* **Task prompt**
From first line to last, write out the data precisely as shown.

---

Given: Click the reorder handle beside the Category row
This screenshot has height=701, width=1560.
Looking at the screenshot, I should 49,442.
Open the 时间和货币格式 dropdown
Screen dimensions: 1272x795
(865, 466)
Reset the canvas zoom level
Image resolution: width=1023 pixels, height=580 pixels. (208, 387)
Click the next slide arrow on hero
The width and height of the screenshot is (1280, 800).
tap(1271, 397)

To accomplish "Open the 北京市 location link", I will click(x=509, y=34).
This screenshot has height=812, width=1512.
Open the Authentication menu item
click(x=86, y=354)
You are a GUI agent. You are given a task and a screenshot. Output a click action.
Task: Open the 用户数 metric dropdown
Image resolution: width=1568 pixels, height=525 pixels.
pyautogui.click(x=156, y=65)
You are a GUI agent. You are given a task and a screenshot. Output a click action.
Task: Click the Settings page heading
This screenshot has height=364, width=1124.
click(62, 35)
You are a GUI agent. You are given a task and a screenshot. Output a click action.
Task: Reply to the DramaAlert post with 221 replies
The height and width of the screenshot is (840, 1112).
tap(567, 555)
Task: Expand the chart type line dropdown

---

* **Answer below**
Given: Click the reorder handle beside the Category row
This screenshot has height=701, width=1560.
Looking at the screenshot, I should 49,442.
Open the 时间和货币格式 dropdown
Screen dimensions: 1272x795
(865, 466)
Reset the canvas zoom level
Image resolution: width=1023 pixels, height=580 pixels. (208, 387)
Click the next slide arrow on hero
The width and height of the screenshot is (1280, 800).
tap(1271, 397)

To accomplish "Open the 北京市 location link", I will click(x=509, y=34).
This screenshot has height=812, width=1512.
Open the Authentication menu item
click(x=86, y=354)
You are a GUI agent. You are given a task and a screenshot. Output a click action.
Task: Open the 用户数 metric dropdown
Image resolution: width=1568 pixels, height=525 pixels.
pyautogui.click(x=156, y=65)
You are a GUI agent. You are given a task and a screenshot. Output a click action.
Task: Click the Settings page heading
This screenshot has height=364, width=1124.
click(62, 35)
You are a GUI agent. You are given a task and a screenshot. Output a click action.
Task: Reply to the DramaAlert post with 221 replies
The height and width of the screenshot is (840, 1112).
tap(567, 555)
Task: Expand the chart type line dropdown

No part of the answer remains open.